Verilen görev 1:
Örgütsel adalet metninde "Örgütsel çıktıların işgörenler" ile başlayıp "ve Ones, 2002)." ile biten bölümü birebir kopyalayın.
Verilen görev 2:
Örgütsel adalet metnini kaldığı yerden sürdürün.

Sayfa metni:
++++++++

Genel anlamda dağıtım adaleti, işgörenler arasındaki sosyal ilişki ve değişim üzerinde durmaktadır. Dağıtım adaleti kavramının literatürdeki yeri ilerledikçe, araştırmacılar örgüt içerisinde yeni ilişki boyutlarını araştırmaya başlamış ve bu noktada süreç adalet kavramı ortaya çıkmıştır.

2.1.2. Süreç Adaleti

Örgütsel çıktıların işgörenler arasında nasıl dağıtıldığına dair alınan kararlara ilişkin işgören tepkilerini inceleyen örgütsel adalet alt boyutu süreç adaletidir. Eğer işgörenler, örgütsel faaliyetlerle ilgili olarak karar verme süreçlerinin kayırmacılıktan uzak ve herkese eşit şekilde olduğuna, doğru ve eksiksiz bilgiye ve bu süreçlerden etkilenen tüm kişilerin görüş ve fikirlerine dayandığına inanırlarsa, karar verme süreçlerinin adil olduğuna ilişkin algı geliştireceklerdir (Viswesvaran ve Ones, 2002).

Araştırmacıların örgütsel çıktıların kendilerinden çok, bu çıktıların dağılımına dair kararların nasıl alındığını sorgulamaya başlamasıyla, süreç adaletine verilen önem daha da artmıştır. Levanthal (1976) tarafından geliştirilen süreç adaleti yaklaşımına göre, süreçlerin adilliğiyle ilgili olarak örgütlerde yerine getirilmesi gereken 6 kriter bulunmaktadır ve Leventhal (1980) örgüt içerisindeki adil süreçlerin önemini belirten bu altı şekilde şu şekilde sıralamıştır:

1. Tutarlılık: Kural ve politikaların örgüt içi tüm paydaşlara eşit uygulanması

2. Ön Yargı Baskısı: Örgüt içerisinde karar verici pozisyonundaki tüm bireylerin ön yargıdan uzak olarak hareket etmesi gerekmektedir.

++++++++

Verilen kayıtlar:
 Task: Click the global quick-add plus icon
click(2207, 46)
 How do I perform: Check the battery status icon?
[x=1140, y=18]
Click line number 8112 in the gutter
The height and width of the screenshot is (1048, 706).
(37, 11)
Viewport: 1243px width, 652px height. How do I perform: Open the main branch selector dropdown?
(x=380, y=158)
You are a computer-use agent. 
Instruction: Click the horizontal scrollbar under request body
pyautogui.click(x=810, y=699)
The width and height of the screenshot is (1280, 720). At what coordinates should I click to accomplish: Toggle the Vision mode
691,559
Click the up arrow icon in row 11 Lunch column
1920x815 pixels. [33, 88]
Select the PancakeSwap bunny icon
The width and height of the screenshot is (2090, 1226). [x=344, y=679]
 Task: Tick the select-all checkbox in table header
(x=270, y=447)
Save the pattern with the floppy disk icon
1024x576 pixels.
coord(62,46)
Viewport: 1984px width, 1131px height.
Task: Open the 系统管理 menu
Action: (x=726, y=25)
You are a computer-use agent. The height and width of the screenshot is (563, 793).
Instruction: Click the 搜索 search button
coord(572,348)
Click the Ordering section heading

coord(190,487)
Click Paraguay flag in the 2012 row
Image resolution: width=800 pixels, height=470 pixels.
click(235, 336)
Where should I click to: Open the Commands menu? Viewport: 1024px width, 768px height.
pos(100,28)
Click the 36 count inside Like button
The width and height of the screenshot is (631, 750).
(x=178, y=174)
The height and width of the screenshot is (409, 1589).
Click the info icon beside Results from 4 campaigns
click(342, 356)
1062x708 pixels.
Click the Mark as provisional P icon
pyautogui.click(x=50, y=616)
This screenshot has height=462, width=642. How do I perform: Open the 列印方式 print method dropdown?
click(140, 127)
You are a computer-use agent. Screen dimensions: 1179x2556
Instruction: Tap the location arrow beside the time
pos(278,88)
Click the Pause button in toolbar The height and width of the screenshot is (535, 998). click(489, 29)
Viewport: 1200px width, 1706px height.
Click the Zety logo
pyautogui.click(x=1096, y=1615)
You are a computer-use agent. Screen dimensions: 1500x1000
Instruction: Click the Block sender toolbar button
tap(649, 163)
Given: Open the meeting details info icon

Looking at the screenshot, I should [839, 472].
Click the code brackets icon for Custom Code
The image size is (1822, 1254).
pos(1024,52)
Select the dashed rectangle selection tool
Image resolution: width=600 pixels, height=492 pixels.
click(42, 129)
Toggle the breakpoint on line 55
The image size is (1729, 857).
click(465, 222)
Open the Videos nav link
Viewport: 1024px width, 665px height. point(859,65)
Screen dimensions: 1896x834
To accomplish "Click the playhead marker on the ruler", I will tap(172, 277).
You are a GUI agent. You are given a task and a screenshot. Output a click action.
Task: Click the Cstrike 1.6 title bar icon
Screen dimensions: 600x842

++++++++

Çıktı 1:
Örgütsel çıktıların işgörenler arasında nasıl dağıtıldığına dair alınan kararlara ilişkin işgören tepkilerini inceleyen örgütsel adalet alt boyutu süreç adaletidir. Eğer işgörenler, örgütsel faaliyetlerle ilgili olarak karar verme süreçlerinin kayırmacılıktan uzak ve herkese eşit şekilde olduğuna, doğru ve eksiksiz bilgiye ve bu süreçlerden etkilenen tüm kişilerin görüş ve fikirlerine dayandığına inanırlarsa, karar verme süreçlerinin adil olduğuna ilişkin algı geliştireceklerdir (Viswesvaran ve Ones, 2002).

Çıktı 2:
3. Doğruluk: Politika ve süreçler uygun ve doğru çıktılar üretmelidir.

4. Düzeltilebilirlik: Politika ve işlemlere ilişkin düzeltmeler belirgin hataları önleme adına sürekli uygulanabilir olmalıdır.

5. Temsiledilebilirlik: Politika ve işlemler, kararlardan etkilene tüm örgüt içi paydaşların temel görüş, düşünce ve değerlerini yansıtma özelliğine sahip olmalıdır.

(29)

6. Etik: Politika ve işlemlerin sonuçları kabul edilebilir örgütsel etik standartlara uygun olmalıdır.

Maaş, terfi, çalışma koşulları ve performans değerlendirme yöntemleri gibi bazı örgütsel faktörlerin kararlaştırılmasında kullanılan süreçlerin adillik derecesi, süreç adaletini şekillendiren koşulları oluşturur. Buna göre süreç adaleti, örgütsel adalet algısının büyük bir kısmını teşkil etmektedir. Örneğin, performansa dayalı olarak ödüllerin işgörenler arasında dağılımı dağıtım adaletinin kapsamına girmekte iken, performansı değerlendirmede kullanılan metotların ne derece adil olduğu süreç adaletinin konusunu oluşturmaktadır. Görüldüğü gibi süreç adaleti, daha geniş bir anlam ifade etmekte ve dağıtımsal adalet ile karşılaştırıldığında örgütsel adaletin daha kapsamlı bir bölümüne hitap etmektedir (Greenberg, 1990).

Süreç adaleti, kararların adil olup olmadığıyla değil, bu kararların nasıl verildiğiyle ve karar verme esnasında başvurulan kriterlerin ne kadar adil olduğuyla ilgilidir. İşgörenlerin süreç adaleti algısını etkileyen üç önemli faktör bulunmaktadır. Bunlar;

1. Tarafsız karar verme süreci

2. Karar verenlere karşı hissedilen güven duygusu 3. Güven, saygı ve iyi niyete dayanan bir örgüt kültürü.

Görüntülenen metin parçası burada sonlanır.